General rules for design of fishways in rivers have been summarized for the benefit of engineers and consultants involved in fisheries enhancement work.

1. Fishways must be designed to maintain the hydraulic characteristics that exist naturally in the stream(s) prior to construction. Planning and design without regard for the local flow pattern observed prior to construction could render the structures ineffective. Without proper planning, unpredictable hydraulics might not be compatible with the layouts of fish entrance and exit points. Professionals in fisheries engineering must be employed to implement extensive investigation and planning of fishways to ensure adequate fish passage. This requires conducting detailed engineering and hydraulic surveys to document shoreline topography, water surface profiles and flow patterns in the river section considered for fishways; obtaining water surface profiles for the operational design range of the fishway(s) in level intervals of about 0.5m; and carrying out model testing to verify the maintenance of the original hydraulic river characteristics for the new structures in place.

2. The Fish Entrance and Exit ends of the fishways must be located and aligned to allow attraction by migrating fish to enter and swim through the structure and then move safely upstream from the exit. This requires extensive on-site observations of migrant fish at all concerned river stages, with documentation of resting & holding areas and difficult swimming sites. The resulting data are important factors in planning the most logical entrance and exit locations.

3. The fishways must accommodate all river water levels within the flow ranges fish are migrating, and are observed to be excessively delayed or obstructed.
This requires observation of fish passage at all periods when fish are present, and for more than one season where the natural river stage varies from year to year during the migration.

4. The size of the fishways (width, length, height) and the number of baffles must be determined based on the expected maximum rate of fish passage and the maximum water level differences in the river between the (upstream) fish exit and the (downstream) fish entrance points. This requires knowledge of the hydraulics in the river reach fronting the fishway, maximum hourly and daily rates of expected fish migration and the size, weight & swimming characteristics of the species that would use the passage structures. The above parameters are all-important factors that determine the dimensions of the pools between fishway baffles and the total number of baffles. Other factors are the theoretical space requirements (volume of water) for each fish within a fishway pool and the minimum water depth that will accommodate the maximum rate of fish passage (design capacity). The size of the baffle slots, and the head (drop) in water surface between fishway pools must be based on the average size of the fish and their swimming characteristics. Model testing of the fishways must be carried out to determine the acceptable hydraulics of the water jets through the vertical baffle slots, and the flow pattern within pools. Large-scale model testing of the fishways combined with observing the behavior of live fish moving through the passage must also be carried out before implementation of projects.

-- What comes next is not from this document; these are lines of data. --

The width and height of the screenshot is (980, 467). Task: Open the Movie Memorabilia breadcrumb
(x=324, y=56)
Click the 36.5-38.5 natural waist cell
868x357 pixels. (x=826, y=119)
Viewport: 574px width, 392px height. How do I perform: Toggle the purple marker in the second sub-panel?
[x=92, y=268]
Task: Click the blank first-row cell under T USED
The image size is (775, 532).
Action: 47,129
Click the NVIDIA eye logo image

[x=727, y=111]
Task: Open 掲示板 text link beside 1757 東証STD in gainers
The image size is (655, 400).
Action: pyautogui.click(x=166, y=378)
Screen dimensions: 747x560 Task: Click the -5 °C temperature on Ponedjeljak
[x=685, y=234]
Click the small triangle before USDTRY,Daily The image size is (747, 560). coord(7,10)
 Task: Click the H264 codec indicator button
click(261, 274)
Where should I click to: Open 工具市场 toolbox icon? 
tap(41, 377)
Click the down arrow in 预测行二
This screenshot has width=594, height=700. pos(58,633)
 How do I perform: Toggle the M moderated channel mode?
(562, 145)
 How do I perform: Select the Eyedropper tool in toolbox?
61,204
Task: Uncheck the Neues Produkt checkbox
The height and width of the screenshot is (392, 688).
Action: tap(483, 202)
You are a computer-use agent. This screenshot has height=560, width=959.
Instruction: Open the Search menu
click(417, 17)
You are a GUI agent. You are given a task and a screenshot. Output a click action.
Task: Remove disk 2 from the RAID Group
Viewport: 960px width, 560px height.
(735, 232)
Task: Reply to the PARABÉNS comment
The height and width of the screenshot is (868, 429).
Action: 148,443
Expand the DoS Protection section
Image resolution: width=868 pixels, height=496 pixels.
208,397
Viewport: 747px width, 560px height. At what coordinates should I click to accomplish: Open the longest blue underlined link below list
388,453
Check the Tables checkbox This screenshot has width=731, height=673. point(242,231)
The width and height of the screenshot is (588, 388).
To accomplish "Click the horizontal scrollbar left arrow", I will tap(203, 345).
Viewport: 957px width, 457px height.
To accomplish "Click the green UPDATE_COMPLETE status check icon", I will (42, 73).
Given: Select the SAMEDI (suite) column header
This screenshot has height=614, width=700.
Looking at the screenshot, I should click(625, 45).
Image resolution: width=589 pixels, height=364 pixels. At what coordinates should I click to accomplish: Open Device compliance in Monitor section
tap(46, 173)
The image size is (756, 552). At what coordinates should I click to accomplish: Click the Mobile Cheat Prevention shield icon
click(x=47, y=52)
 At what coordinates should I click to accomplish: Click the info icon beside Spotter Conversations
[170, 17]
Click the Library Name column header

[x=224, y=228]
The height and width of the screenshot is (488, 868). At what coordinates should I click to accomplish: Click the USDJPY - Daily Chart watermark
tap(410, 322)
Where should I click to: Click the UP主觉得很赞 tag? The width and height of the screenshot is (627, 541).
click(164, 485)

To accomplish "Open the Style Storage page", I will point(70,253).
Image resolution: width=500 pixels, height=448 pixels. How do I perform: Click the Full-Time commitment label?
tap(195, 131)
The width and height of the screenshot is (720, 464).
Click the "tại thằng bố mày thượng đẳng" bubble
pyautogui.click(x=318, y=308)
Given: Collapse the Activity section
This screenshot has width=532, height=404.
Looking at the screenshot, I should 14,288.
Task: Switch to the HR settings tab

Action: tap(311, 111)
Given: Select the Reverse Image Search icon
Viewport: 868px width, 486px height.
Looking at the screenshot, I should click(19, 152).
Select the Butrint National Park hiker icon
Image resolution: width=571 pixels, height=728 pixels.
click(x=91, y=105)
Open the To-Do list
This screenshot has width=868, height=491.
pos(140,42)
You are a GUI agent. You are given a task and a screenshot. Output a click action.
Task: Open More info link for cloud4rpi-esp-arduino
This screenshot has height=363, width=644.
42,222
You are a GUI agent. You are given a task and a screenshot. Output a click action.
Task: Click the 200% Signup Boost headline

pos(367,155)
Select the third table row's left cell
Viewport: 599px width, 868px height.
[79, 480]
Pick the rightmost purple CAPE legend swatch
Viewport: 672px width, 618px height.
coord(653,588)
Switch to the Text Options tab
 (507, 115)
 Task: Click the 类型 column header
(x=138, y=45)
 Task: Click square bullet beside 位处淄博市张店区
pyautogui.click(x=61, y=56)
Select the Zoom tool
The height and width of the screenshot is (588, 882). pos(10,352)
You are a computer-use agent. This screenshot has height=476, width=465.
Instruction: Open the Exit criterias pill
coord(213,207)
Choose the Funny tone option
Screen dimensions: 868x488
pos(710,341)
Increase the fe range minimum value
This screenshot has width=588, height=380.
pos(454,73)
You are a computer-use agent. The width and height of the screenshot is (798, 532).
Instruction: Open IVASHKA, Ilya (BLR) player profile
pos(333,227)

5. Structurally, all components of the fishway must be designed accounting for all possible external, internal and superimposed loads and pressures. External loads include soil and hydraulic pressure, hydraulic uplift, impact from flowing water or submerged & floating objects and surcharges such as equipment and vehicles. Internal loading is normally hydraulic pressure depending on differences in outside and inside water levels or full hydraulic head, e.g., plugged baffle slot(s). Various combinations of these forces can occur and each structure must be analyzed accordingly. This requires extensive knowledge of engineering and hydraulic principles as well as experience in the design and construction of fishway or fishpass structures. The safety of the general public and protection of the environment must be paramount in implementation of works. All structural design must be in accordance with current codes and standards and be carried out by professional engineers.